Ao fazer engenharia reversa de aplicativos, muitas vezes você terá acesso apenas à build de release do aplicativo alvo. Builds de release não são feitas para serem depuradas, esse é o propósito das debug builds. Se a propriedade do sistema ro.debuggable estiver definida como "0", o Android não permite JDWP e depuração nativa de builds de release. Embora isso seja fácil de contornar, você ainda provavelmente encontrará limitações, como a falta de pontos de interrupção de linha. No entanto, mesmo um depurador imperfeito ainda é uma ferramenta inestimável, pois poder inspecionar o estado de tempo de execução de um programa torna a compreensão do programa muito mais fácil.

Para converter uma build de release em uma build depurável, você precisa modificar um flag no arquivo Android Manifest (AndroidManifest.xml). Depois de descompactar o aplicativo (por exemplo, apktool d --no-src UnCrackable-Level1.apk) e decodificar o Android Manifest, adicione android:debuggable="true" a ele usando um editor de texto:

<application android:allowBackup="true" android:debuggable="true" android:icon="@drawable/ic_launcher" android:label="@string/app_name" android:name="com.xxx.xxx.xxx" android:theme="@style/AppTheme">

Mesmo que não tenhamos alterado o código-fonte, essa modificação também quebra a assinatura do APK, então você também terá que reassinar o arquivo APK alterado.

Aplicações de Patching em React Native

Se o framework React Native foi usado para o desenvolvimento, o código principal do aplicativo está localizado no arquivo assets/index.android.bundle. Este arquivo contém o código JavaScript. Na maioria das vezes, o código JavaScript neste arquivo é minificado. Usando a ferramenta JStillery, uma versão legível por humanos do arquivo pode ser obtida, permitindo a análise de código. A versão CLI do JStillery ou o servidor local deve ser preferido em vez de usar a versão online, caso contrário, o código-fonte é enviado e divulgado a terceiros.
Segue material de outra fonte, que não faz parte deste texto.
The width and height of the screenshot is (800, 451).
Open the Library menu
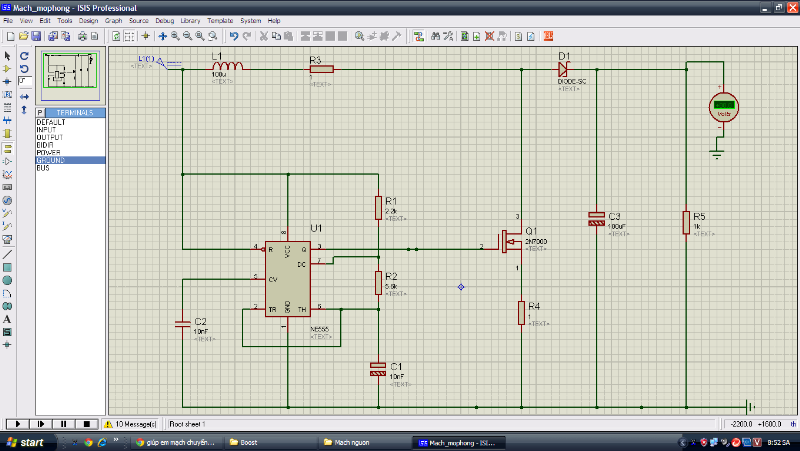[190, 20]
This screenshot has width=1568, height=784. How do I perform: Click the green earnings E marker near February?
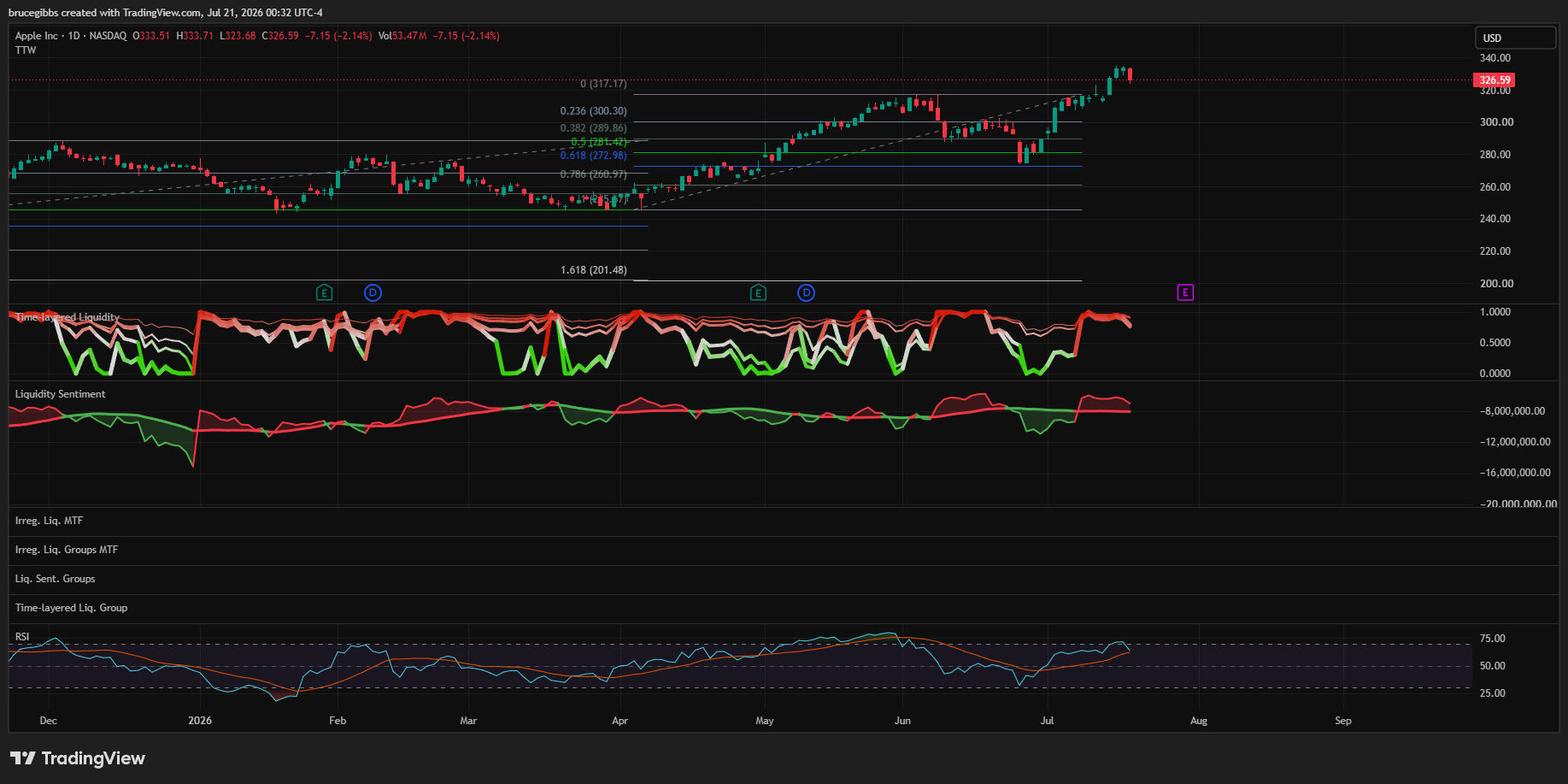pyautogui.click(x=324, y=293)
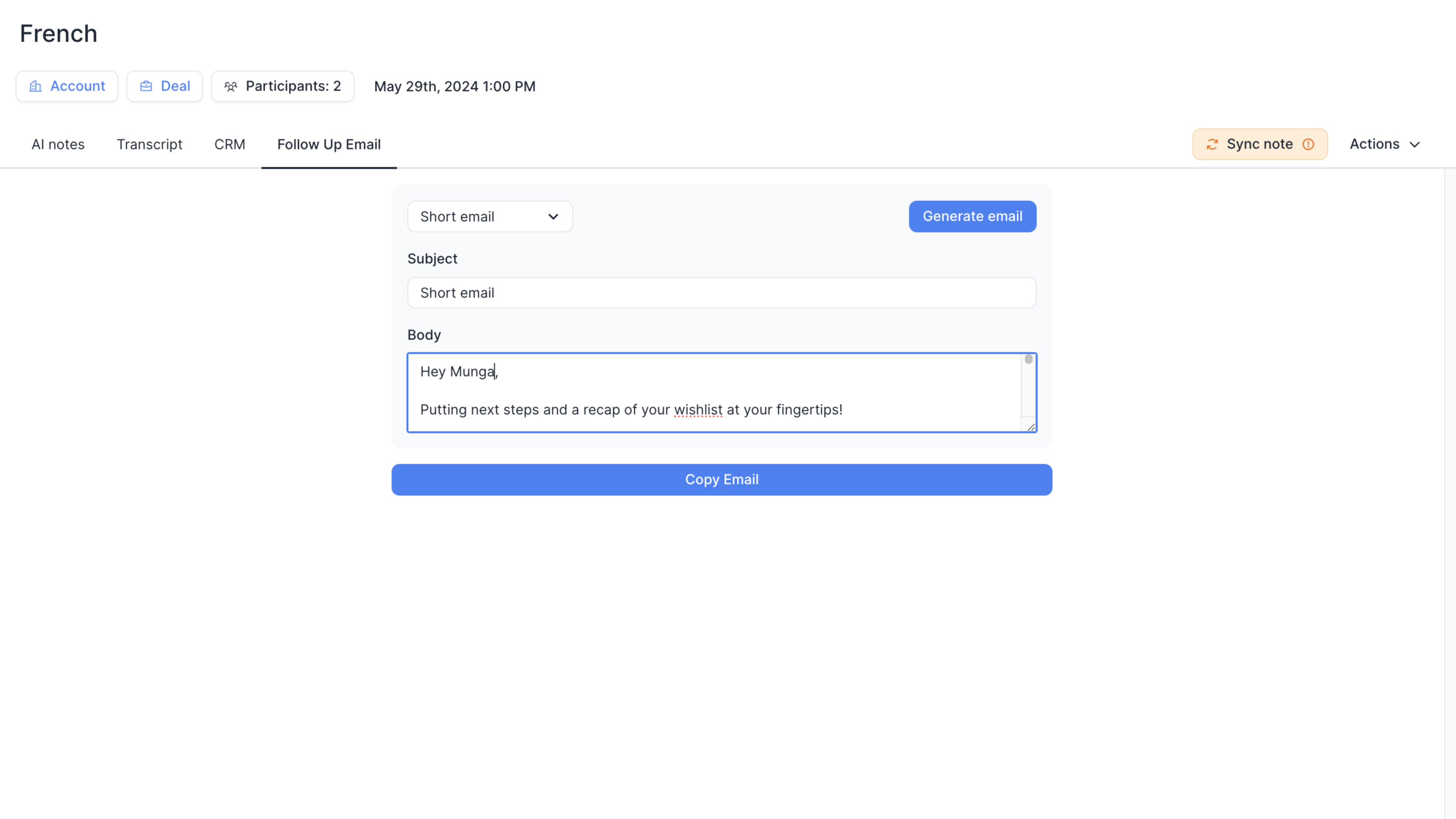Click the Sync note refresh icon
The width and height of the screenshot is (1456, 819).
pos(1212,145)
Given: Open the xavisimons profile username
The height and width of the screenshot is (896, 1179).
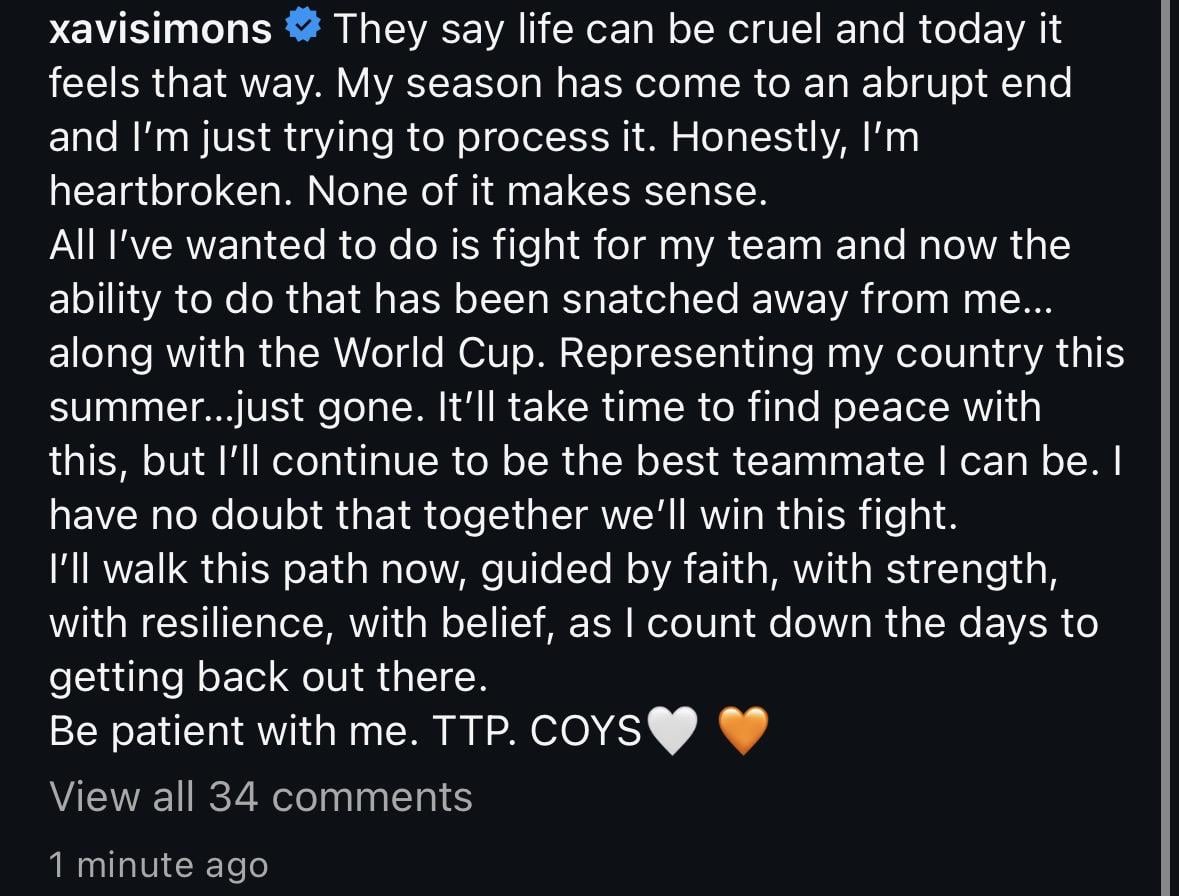Looking at the screenshot, I should point(160,30).
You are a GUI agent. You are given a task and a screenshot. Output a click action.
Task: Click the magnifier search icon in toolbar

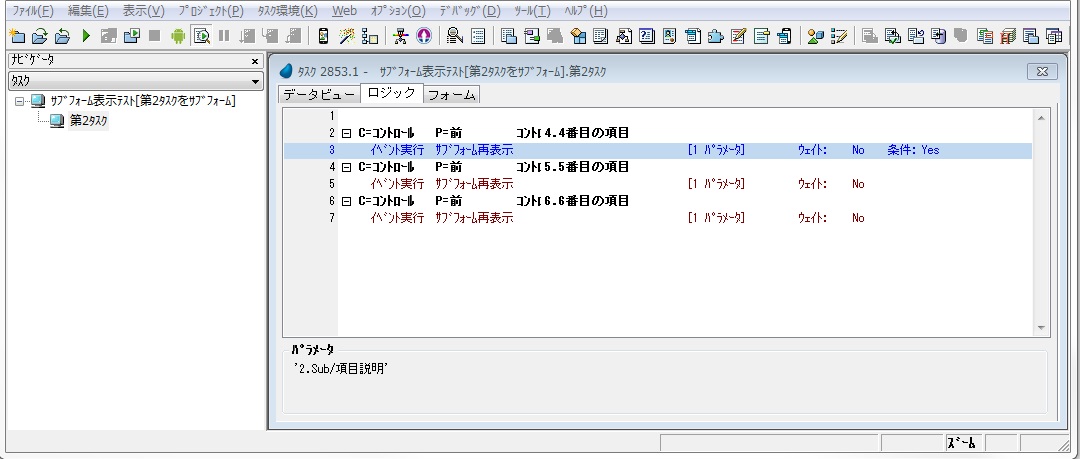(x=454, y=36)
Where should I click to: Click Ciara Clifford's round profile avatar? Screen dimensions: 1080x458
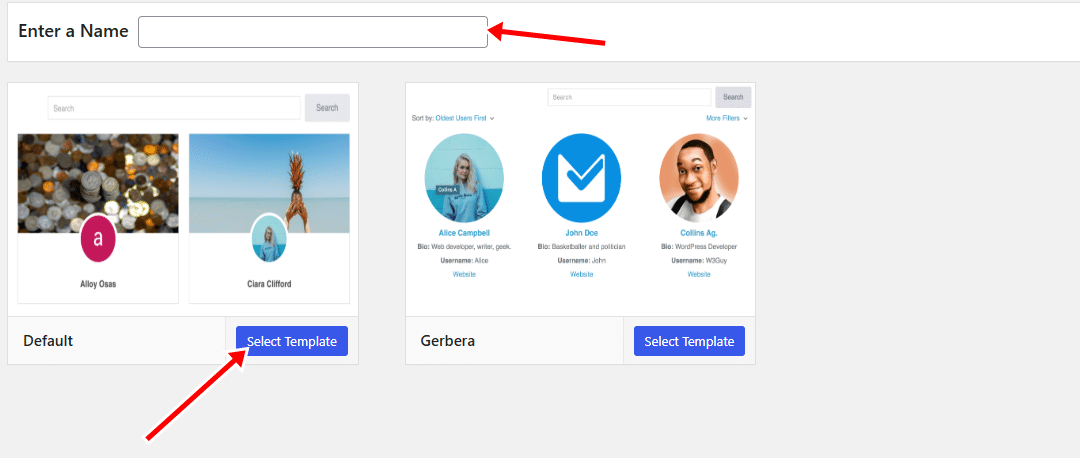coord(268,238)
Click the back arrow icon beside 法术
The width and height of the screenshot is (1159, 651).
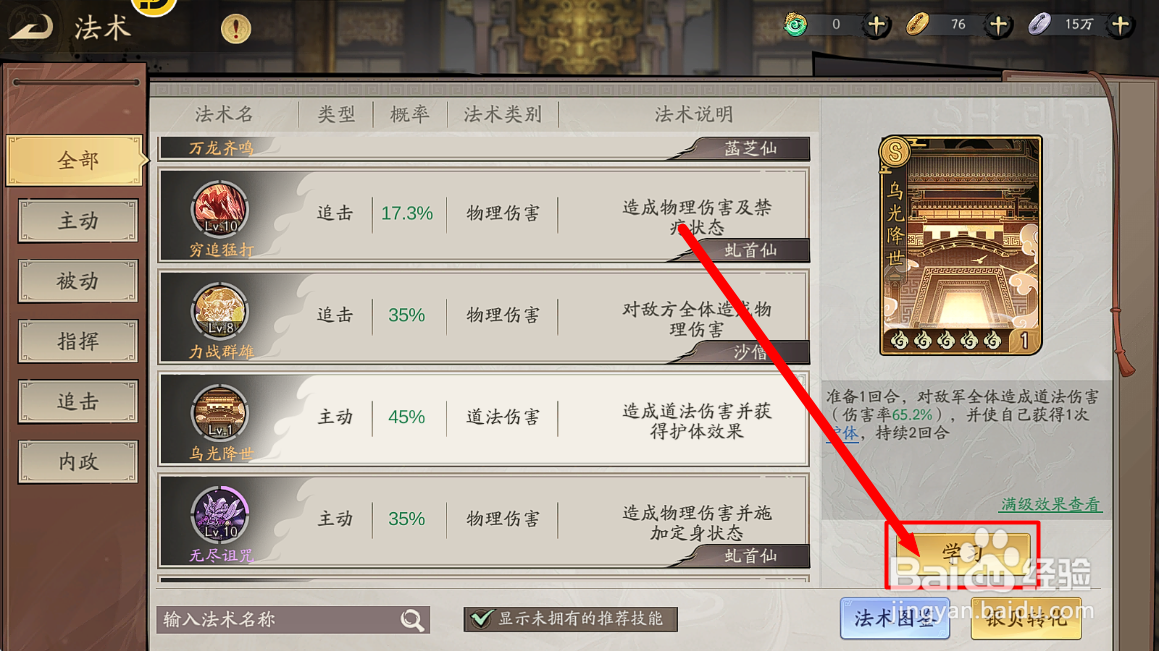coord(31,26)
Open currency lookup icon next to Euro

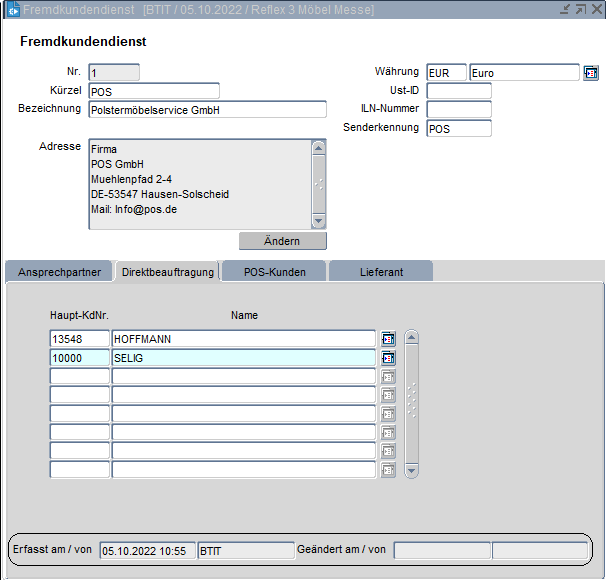[591, 73]
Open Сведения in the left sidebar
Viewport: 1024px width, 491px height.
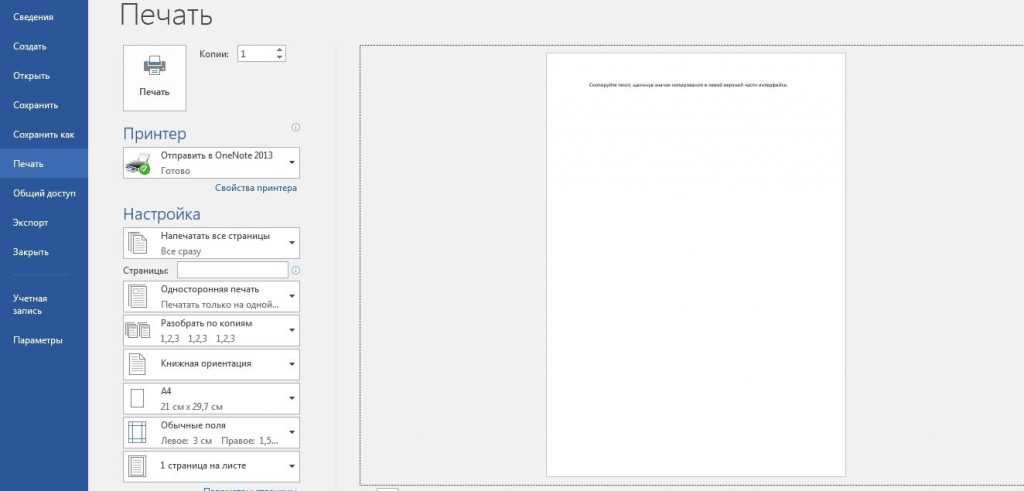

A seguinte abordagem pode ser usada para corrigir o arquivo JavaScript:

  1. Descompacte o arquivo APK usando a ferramenta apktool.
  2. Copie o conteúdo do arquivo assets/index.android.bundle em um arquivo temporário.
  3. Use JStillery para embelezar e desofuscar o conteúdo do arquivo temporário.
  4. Identifique onde o código deve ser corrigido no arquivo temporário e implemente as alterações.
  5. Coloque o código corrigido em uma única linha e copie-o no arquivo original assets/index.android.bundle.
  6. Reempacote o arquivo APK usando a ferramenta apktool e assine-o antes de instalá-lo no dispositivo/emulador alvo.